* WORK ITEM
Copy, without a single change, each line from the one that holds "This screenshot has height=205, width=279." to the bottom of the entries below, and drop any pictures.

*** Opening of GIVEN INFORMATION ***

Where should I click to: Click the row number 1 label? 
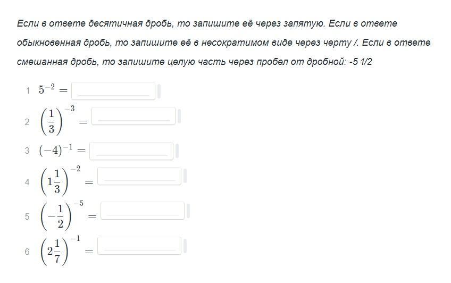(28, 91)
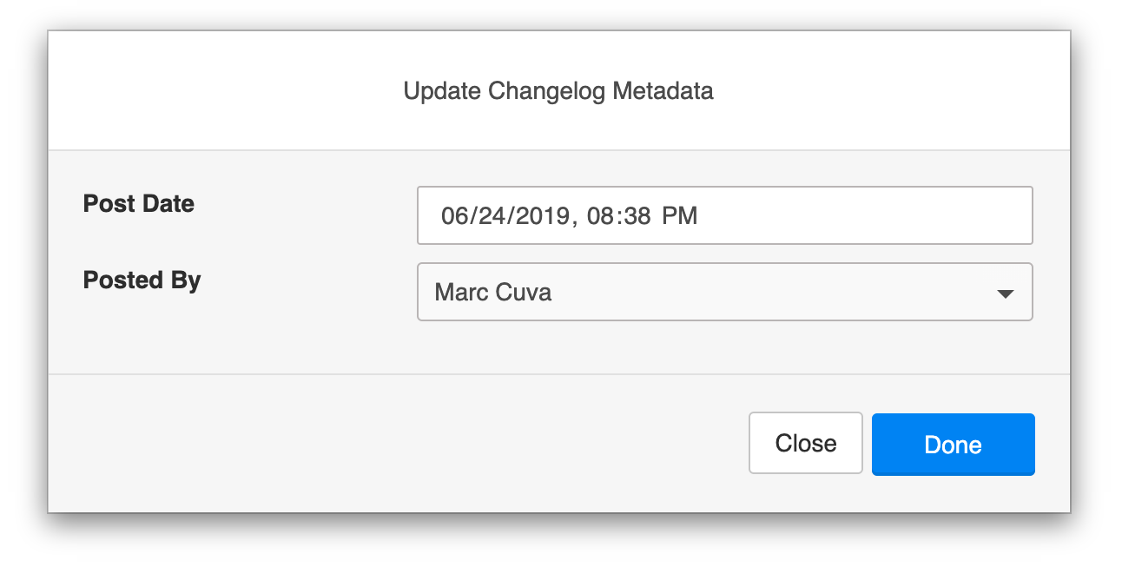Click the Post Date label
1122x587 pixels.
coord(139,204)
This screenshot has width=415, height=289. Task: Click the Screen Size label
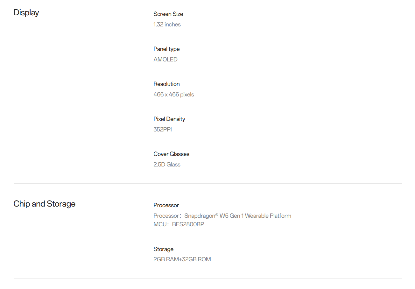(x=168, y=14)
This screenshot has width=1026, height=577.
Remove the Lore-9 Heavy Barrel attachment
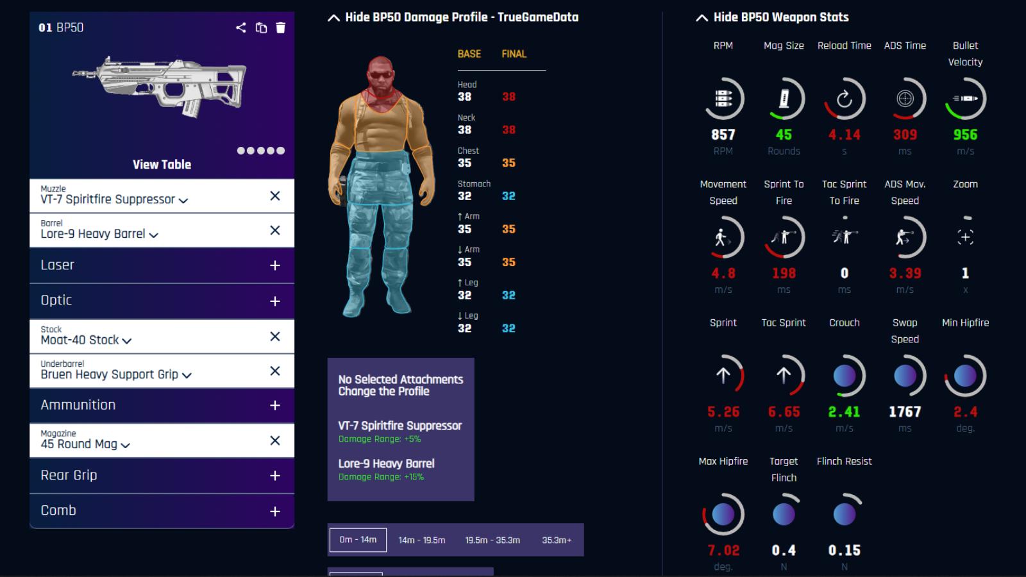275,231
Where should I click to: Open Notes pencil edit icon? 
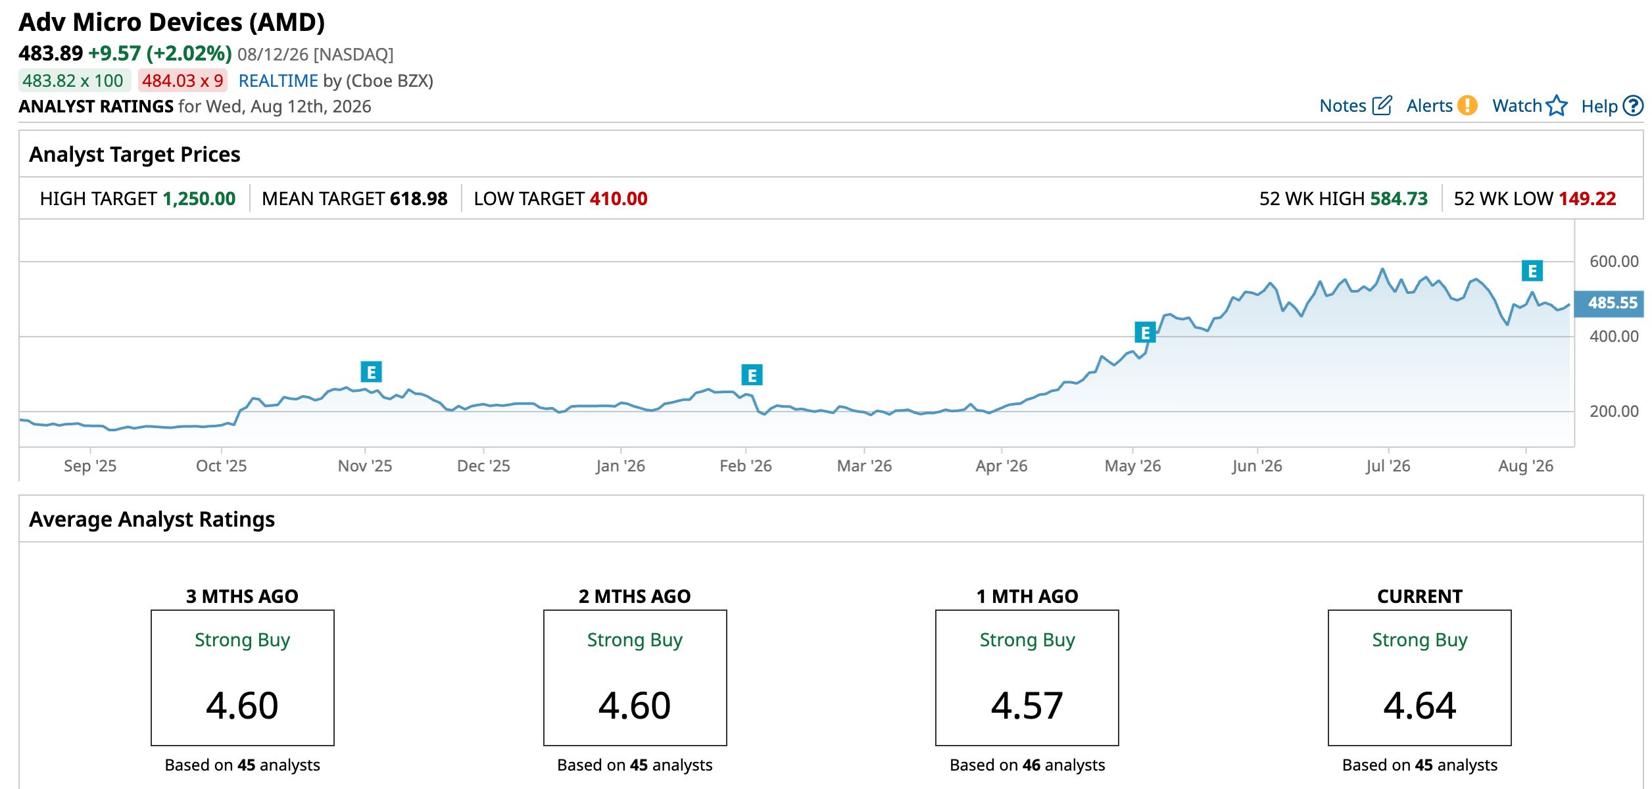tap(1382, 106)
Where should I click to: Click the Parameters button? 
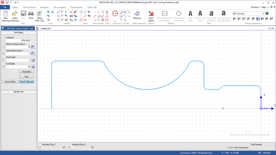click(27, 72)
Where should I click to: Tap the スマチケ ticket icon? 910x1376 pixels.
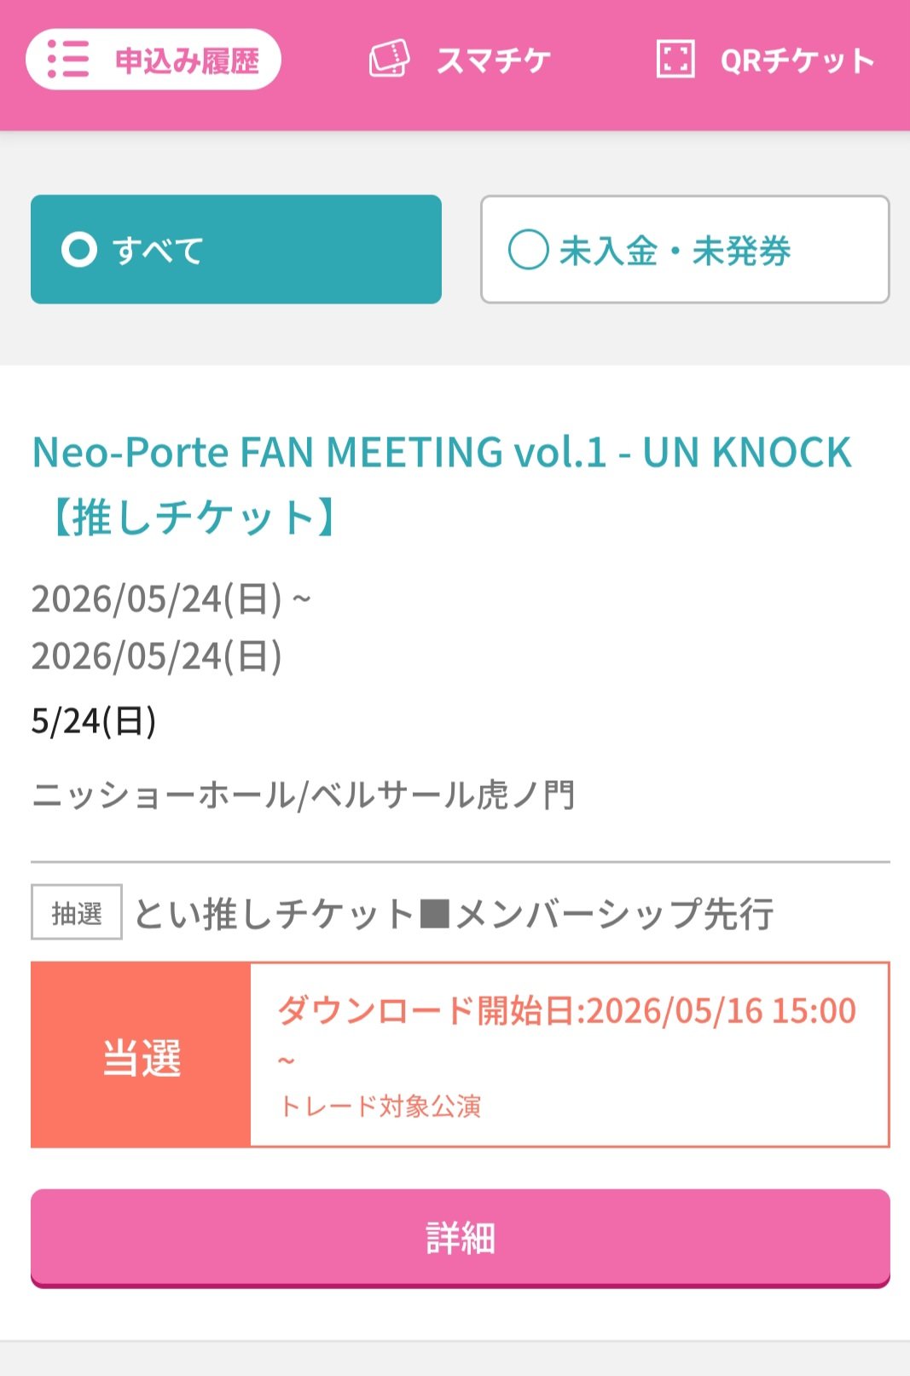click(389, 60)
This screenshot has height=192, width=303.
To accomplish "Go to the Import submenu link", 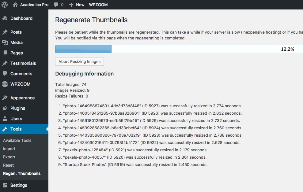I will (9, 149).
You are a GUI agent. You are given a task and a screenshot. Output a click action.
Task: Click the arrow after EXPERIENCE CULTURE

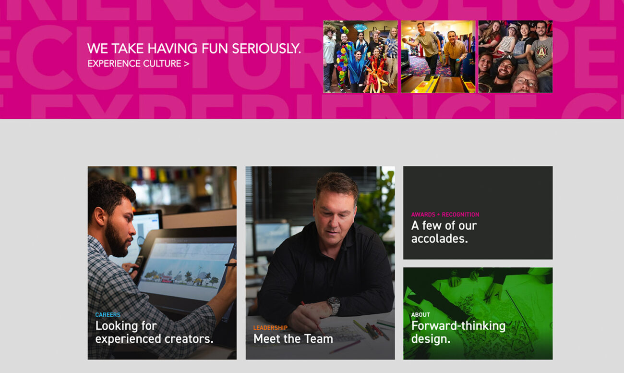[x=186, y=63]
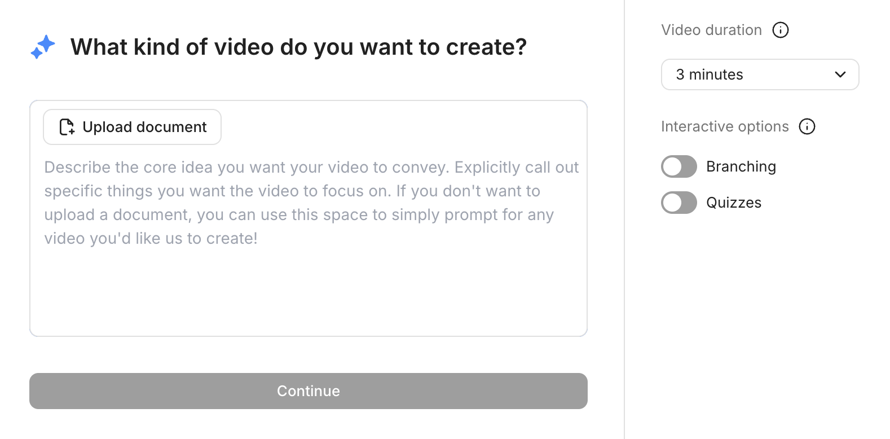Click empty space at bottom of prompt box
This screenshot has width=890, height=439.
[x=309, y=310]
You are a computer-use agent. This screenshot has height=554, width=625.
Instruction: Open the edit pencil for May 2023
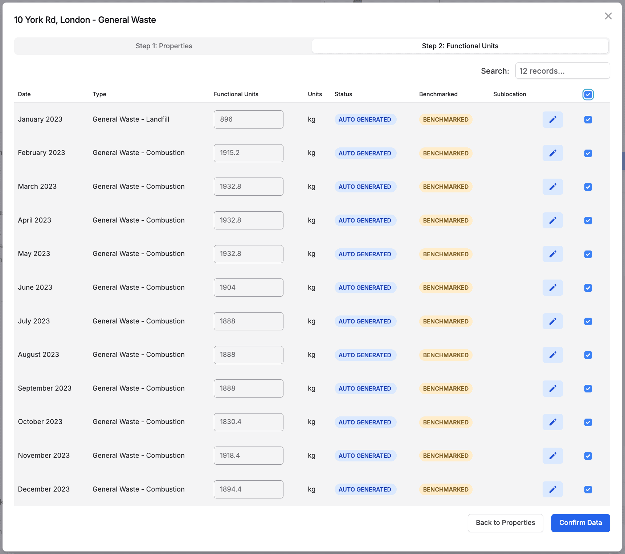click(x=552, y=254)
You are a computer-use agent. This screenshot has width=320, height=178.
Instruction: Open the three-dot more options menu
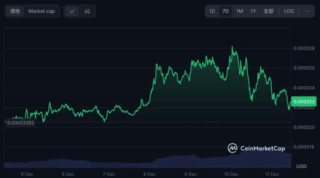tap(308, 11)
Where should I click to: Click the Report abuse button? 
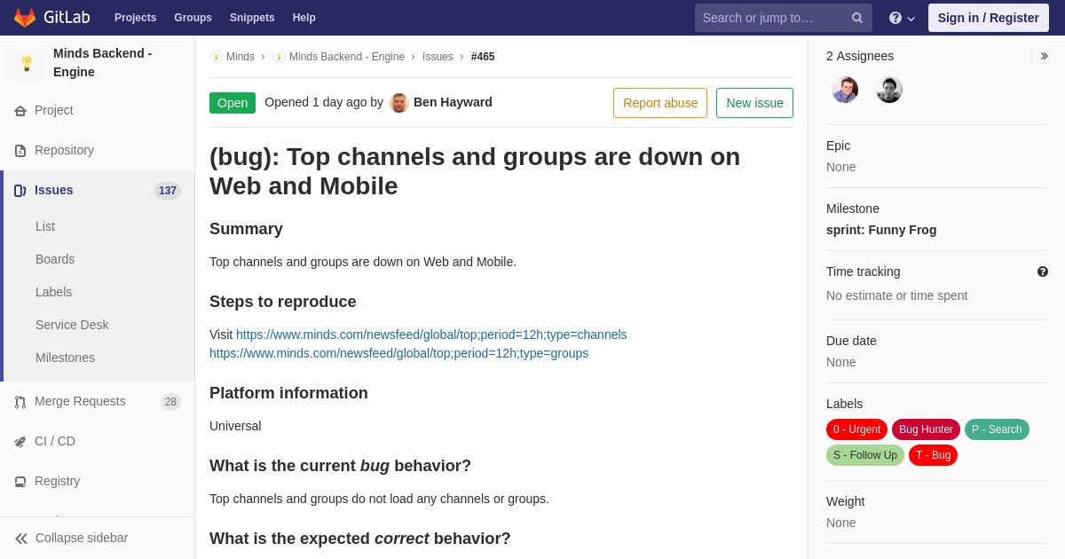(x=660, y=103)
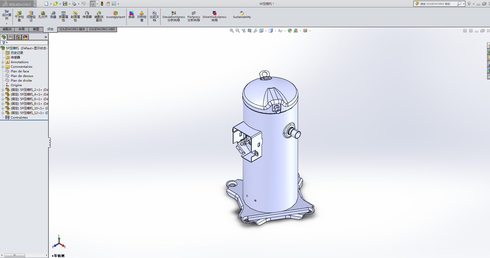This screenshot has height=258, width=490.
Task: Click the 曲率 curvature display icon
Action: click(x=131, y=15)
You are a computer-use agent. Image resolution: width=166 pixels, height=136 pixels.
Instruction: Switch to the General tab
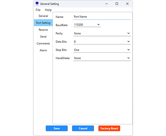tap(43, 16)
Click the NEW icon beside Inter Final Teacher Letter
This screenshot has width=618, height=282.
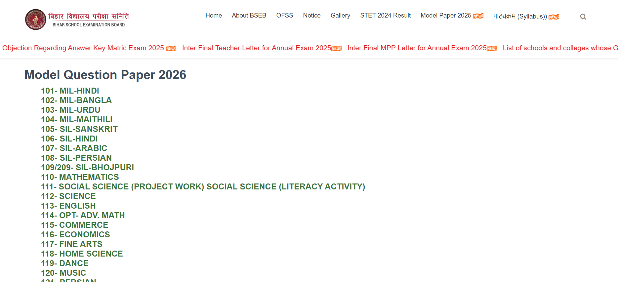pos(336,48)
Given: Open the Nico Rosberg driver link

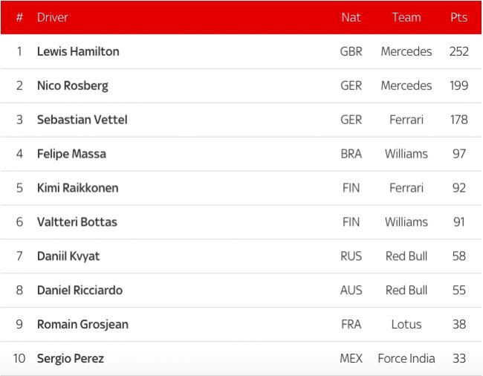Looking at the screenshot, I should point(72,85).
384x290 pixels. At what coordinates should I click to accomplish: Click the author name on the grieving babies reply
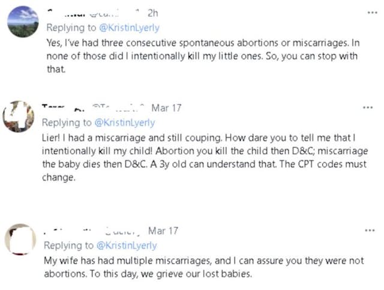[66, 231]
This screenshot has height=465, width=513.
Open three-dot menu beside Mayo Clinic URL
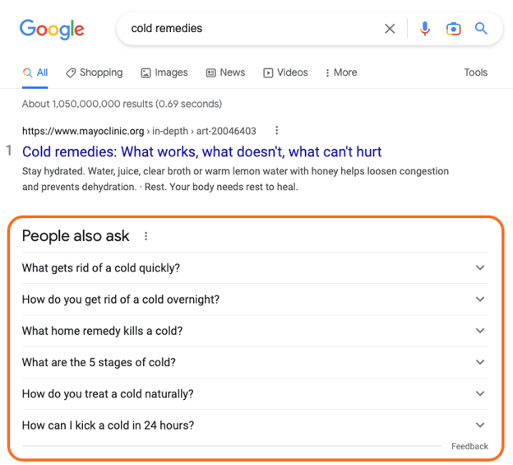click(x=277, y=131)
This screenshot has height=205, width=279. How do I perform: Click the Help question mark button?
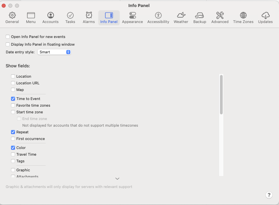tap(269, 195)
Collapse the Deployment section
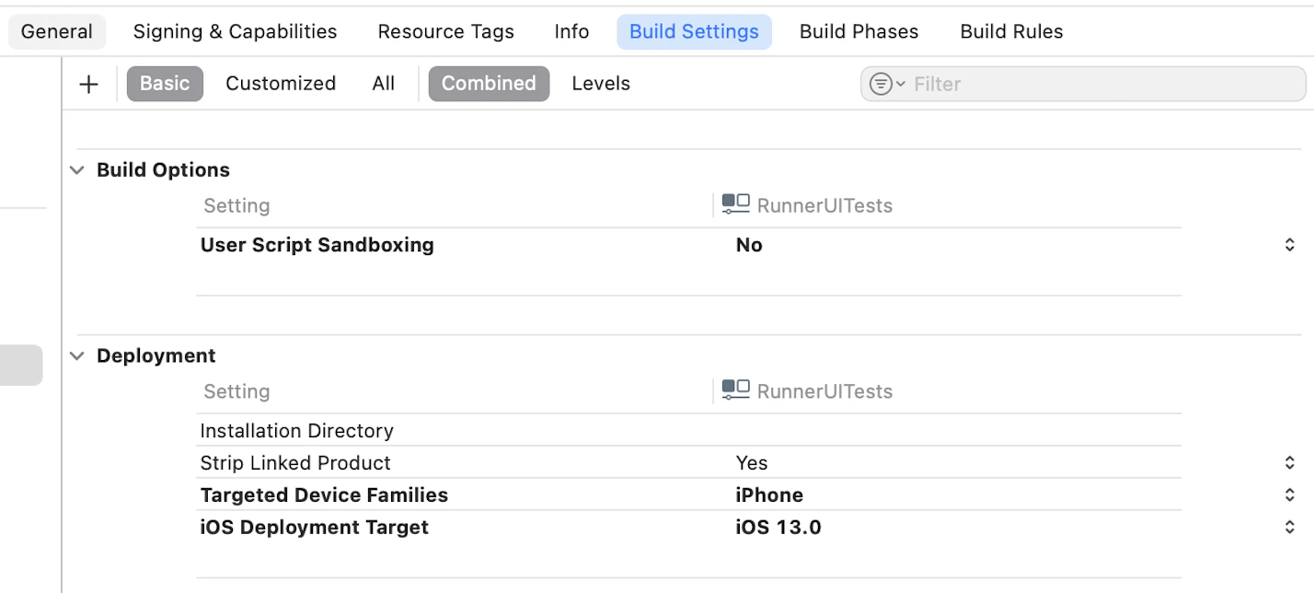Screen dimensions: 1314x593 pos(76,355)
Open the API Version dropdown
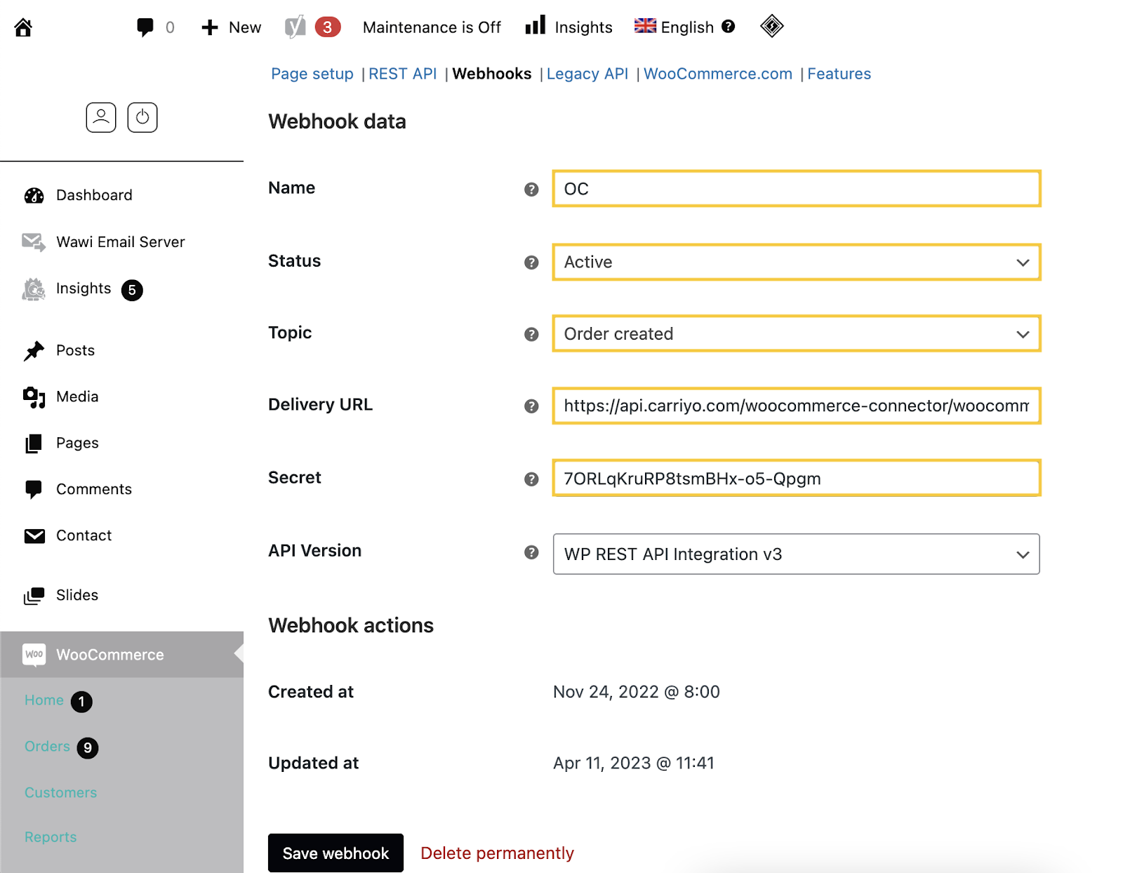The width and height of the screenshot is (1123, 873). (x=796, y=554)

*** Close of GIVEN INFORMATION ***

* SOLUTION FOR THIS TASK
This screenshot has height=205, width=279. How do I perform: Click the Help question mark button?
tap(269, 195)
Collapse the Deployment section
Screen dimensions: 1314x593 pos(76,355)
Open the API Version dropdown
The width and height of the screenshot is (1123, 873). (x=796, y=554)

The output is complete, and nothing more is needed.